The expert consensus is refreshingly concrete. A joint statement from the American Academy of Sleep Medicine and the Sleep Research Society concluded that adults should sleep at least 7 hours per night for optimal health, with 7–9 hours the usual healthy range [1]. This isn’t a round number plucked from the air — it reflects the point below which risks to health, mood and performance begin to accumulate.
Heart and lifespan
The link between sleep and how long we live follows a striking U-shape. Pooling prospective studies of millions of people, a dose-response meta-analysis found the lowest risk of death and cardiovascular disease at around 7 hours of sleep, with risk rising on both sides: each hour below 7 raised all-cause mortality modestly, while longer sleep was associated with steeper increases in stroke and cardiovascular events [2]. An important caveat sits under the “long sleep” half of that curve — very long sleep is often a marker of underlying illness rather than a cause of it, so the short-sleep signal is the more actionable one.

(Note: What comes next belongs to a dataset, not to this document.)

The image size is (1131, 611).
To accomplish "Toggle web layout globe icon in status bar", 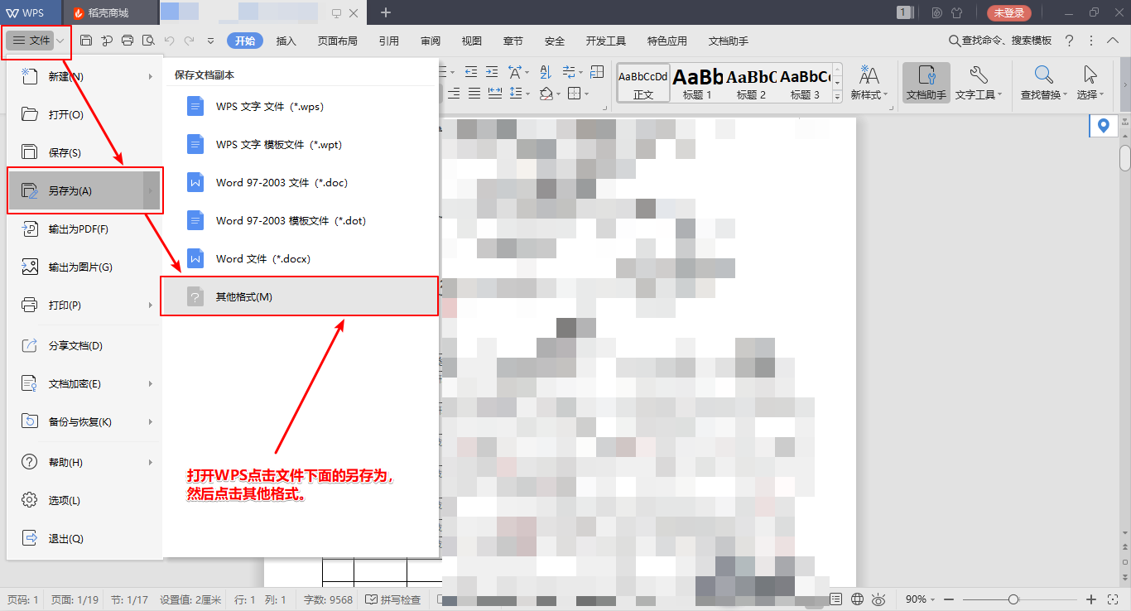I will 856,599.
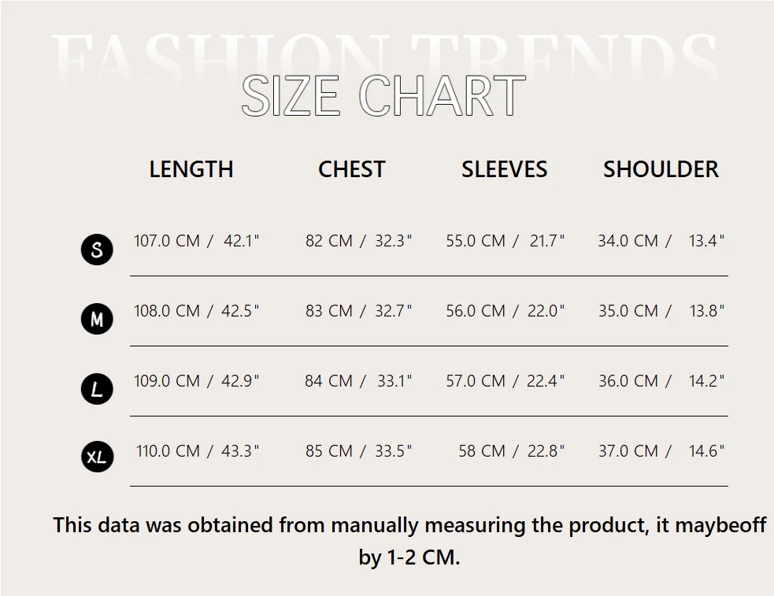Viewport: 774px width, 596px height.
Task: Click the S size badge icon
Action: 97,250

The brain: memory and dementia
Sleep is when the brain files away the day’s learning, which is why a poor night blunts memory and concentration. Over the long run the stakes are higher. Following nearly 8,000 people for 25 years, the Whitehall II study found that those sleeping six hours or less in midlife had roughly a 30% higher risk of later dementia than those getting a normal seven hours [5]. While no single study proves cause and effect, the consistency of the sleep–brain link has made insufficient sleep a serious candidate as a modifiable dementia risk factor.
Immunity and inflammation
Sleep and the immune system are deeply intertwined. Adequate sleep supports the body’s defences — it is associated with lower infection risk and stronger responses to vaccination — while chronic sleep loss pushes the body toward a state of persistent low-grade inflammation [4]. That smouldering inflammation is itself a thread connecting poor sleep to several major diseases, including type 2 diabetes, atherosclerosis and neurodegeneration.
Metabolism, mood and the bigger picture
The reach of sleep is broad. An umbrella review synthesizing 69 meta-analyses found that inappropriate sleep duration was linked to higher risks of cardiovascular disease, coronary heart disease, stroke, type 2 diabetes, metabolic syndrome, depression and cognitive decline [3]. Short sleep in particular disrupts appetite and glucose regulation, helping explain its ties to weight gain and diabetes. Taken together, the evidence reframes sleep not as a luxury but as one of the foundational pillars of health — alongside diet and exercise, and arguably underpinning both.